= Selected passage =
####################
A long, bis(monodentate), linking Schiff-base ligand L (py-CH=N-$C_6H_4$-N=CH-py) was prepared from 1,4-phenylenediamine and 3-pyridinecarboxaldehyde by the Schiff-base condensation. Ligand L has two terminal pyridyl groups capable of coordinating to metals through their nitrogen atoms. In contrast, the same reaction between 1,2-phenylenediamine and 3-pyridinecarboxaldehyde produced a mixture of imidazol isomers (2-pyridin-3-yl-1H-benzoimidazole), which are connected to one another by the N-H…N hydrogen bonding to form a tetramer. From Zn($NO_3)_2{\cdot}6H_2O$ and ligand L under various conditions, one discrete molecule, trans- [Zn($H_2O)_4L_2]{\cdot}(NO_3)_2{\cdot}(MeOH)_2$, and two 1-D zinc polymers, [Zn$(NO_3)(H_2O)_2(L)]{\cdot}(NO_3){\cdot}(H_2O)_2$ and [Zn(L) (OBC)($H_2O$)], were prepared. In ligand L, the N$\ldots$N separation between the terminal pyridyl groups is 13.994 $\AA$, with their nitrogen atoms at the meta positions (3,3’) in a trans manner. The corresponding N$\ldots$N separations in its compounds range from 13.853 to 14.754 $\AA$.
####################
= Data section =

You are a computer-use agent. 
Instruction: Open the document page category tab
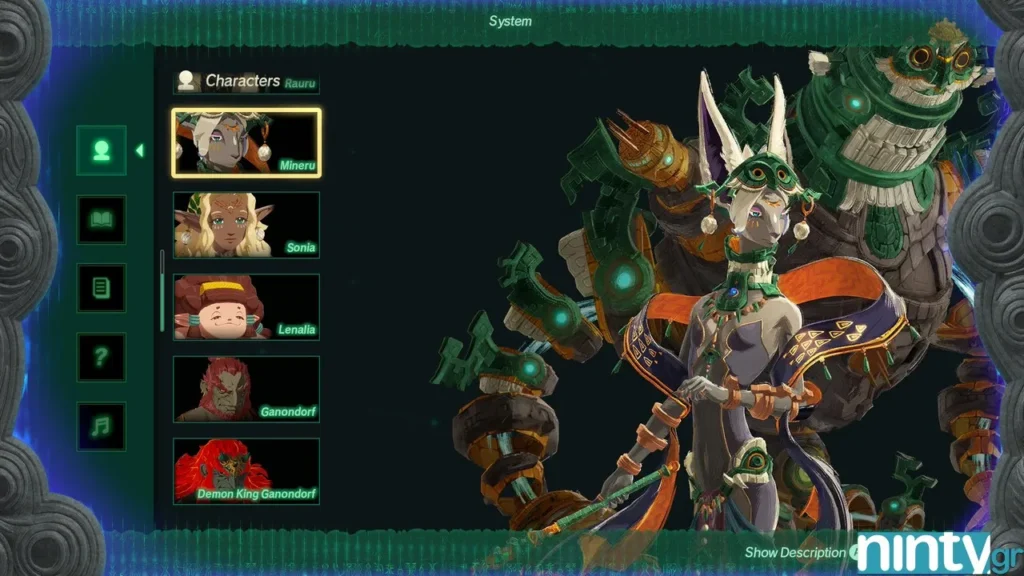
####################
= Problems to solve =
1. Translate this sentence from the zinc Schiff-base passage into Spanish: "Ligand L has two terminal pyridyl groups capable of coordinating to metals through their nitrogen atoms."
2. List every zinc compound that the zinc Schiff-base passage says was prepared from Zn(NO3)2·6H2O and ligand L.
3. In the zinc Schiff-base passage, what is the N…N separation between the terminal pyridyl groups in ligand L?

= Solutions to the problems =
1. El ligando L tiene dos grupos piridilo terminales capaces de coordinarse a metales a través de sus átomos de nitrógeno.

2.
- trans-[Zn(H2O)4L2]·(NO3)2·(MeOH)2
- [Zn(NO3)(H2O)2(L)]·(NO3)·(H2O)2
- [Zn(L)(OBC)(H2O)]

3. 13.994 Å